Iterative cycle of goal setting
An organisation needs to devise its corporate goals by working both top-down (aligning with customer goals) and bottom-up (considering individual and team perspectives), iteratively refining ambitions until there is a realistic prospect of alignment across all parties.
A top-down approach develops a preferred strategy, which requires the commitment of a suitable volume of clients. Analysis of the market-place – gaining customer insight -establishes who these clients might be and whether the planned strategy will take identified customers to the outcomes they seek. If indications are positive, then all is well; the strategy has passed its first test. However, should initial scrutiny raise questions over the ability of a company to deliver what customers believe they want, then the next action is to ascertain whether clients can be persuaded to rethink their requirements, to match the strategically planned offerings. Where such persuasion isn’t possible, corporate goals must be adjusted to come closer to customer goals.
A bottom-up method of checking the realism of corporate goals, takes note of organisational structure and culture: the relative influence of group and personal objectives, and the nature of these. An honest appraisal of what drives the workforce enables assessment of the ability of the existing employees to deliver against company aims. Where skills or culture are likely to limit success, the clear question to be addressed is whether these barriers can be overcome, within a reasonable time-frame. While the approach to accomplishing change in team-centric establishments is quite different to that applicable to individual-centric organisations, the pace of transformation attainable is much the same, and frequently too slow for meeting demanding corporate ambitions. An alternative is to undertake a program of redundancies and recruitments, to refresh the workforce with more appropriate resources, but, even with the most aggressive revitalising scheme, it is doubtful that a personnel change-over beyond 25% per annum is achievable.
Where the gap between planned corporate goals and existing team and individual goals is identified to be too wide for gaining timely alignment, a modification of the corporate strategy is the best option, to lessen the gap. Persevering with corporate goals, when there is no recognised means of reaching them, is foolhardy. A corporate vision must be underpinned with a realisable strategy and change plan, if a successful outcome is to result.
Rather than consisting of a one-off exercise, corporate goal setting should involve an iterative cycle of adjustments, fed by top-down and bottom-up analysis. Compromises will undoubtedly have to be made. Corporate goals should only be fixed once a full analysis of the marketplace has revealed sufficient clients, whose own goals and expectations are met by what is being offered. Likewise, goal fixing should only occur once there is conviction that the aims and aspirations of teams and individuals are adequately in-tune with corporate goals. This may necessitate undertaking an employee refresh program and applying the positive influence of transformational leadership, to ensure co-operation and generation of a drive to deliver what is required.
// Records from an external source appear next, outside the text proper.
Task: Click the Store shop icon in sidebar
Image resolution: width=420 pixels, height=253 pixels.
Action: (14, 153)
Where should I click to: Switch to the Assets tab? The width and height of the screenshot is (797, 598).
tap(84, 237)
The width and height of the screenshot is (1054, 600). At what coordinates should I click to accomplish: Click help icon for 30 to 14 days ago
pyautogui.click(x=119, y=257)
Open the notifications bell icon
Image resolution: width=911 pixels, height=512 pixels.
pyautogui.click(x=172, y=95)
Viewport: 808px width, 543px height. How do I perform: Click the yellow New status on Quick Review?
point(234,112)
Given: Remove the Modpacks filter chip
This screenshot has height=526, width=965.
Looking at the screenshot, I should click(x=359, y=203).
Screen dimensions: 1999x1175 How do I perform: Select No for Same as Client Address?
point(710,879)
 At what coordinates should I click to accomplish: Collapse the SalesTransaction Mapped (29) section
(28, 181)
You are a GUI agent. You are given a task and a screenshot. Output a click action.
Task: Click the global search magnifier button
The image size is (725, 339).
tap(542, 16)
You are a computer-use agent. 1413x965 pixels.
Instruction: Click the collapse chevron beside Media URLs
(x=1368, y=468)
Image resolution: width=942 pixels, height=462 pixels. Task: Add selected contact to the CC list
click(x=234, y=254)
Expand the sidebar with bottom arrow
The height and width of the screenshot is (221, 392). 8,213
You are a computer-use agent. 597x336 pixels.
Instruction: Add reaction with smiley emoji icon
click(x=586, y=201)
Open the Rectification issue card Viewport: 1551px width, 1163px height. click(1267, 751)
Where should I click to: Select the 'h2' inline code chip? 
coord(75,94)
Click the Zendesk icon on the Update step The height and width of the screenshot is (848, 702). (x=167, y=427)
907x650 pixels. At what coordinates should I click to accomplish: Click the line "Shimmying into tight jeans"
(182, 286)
Compromise equals strength
Compromise in corporate goal setting doesn’t weaken – it strengthens. The magnified energy of goal alignment drives so effectively that the probability of reaching goals increases, with targets met sooner and with greater ease. Settling on objectives that benefit the organisation, customers, teams and individuals avoids wasting energy on overcoming resistance. All efforts are retained for pushing through what achieves a result for all involved. And new, more challenging aims can then be set and driven through, time and again, as long as goal alignment continues.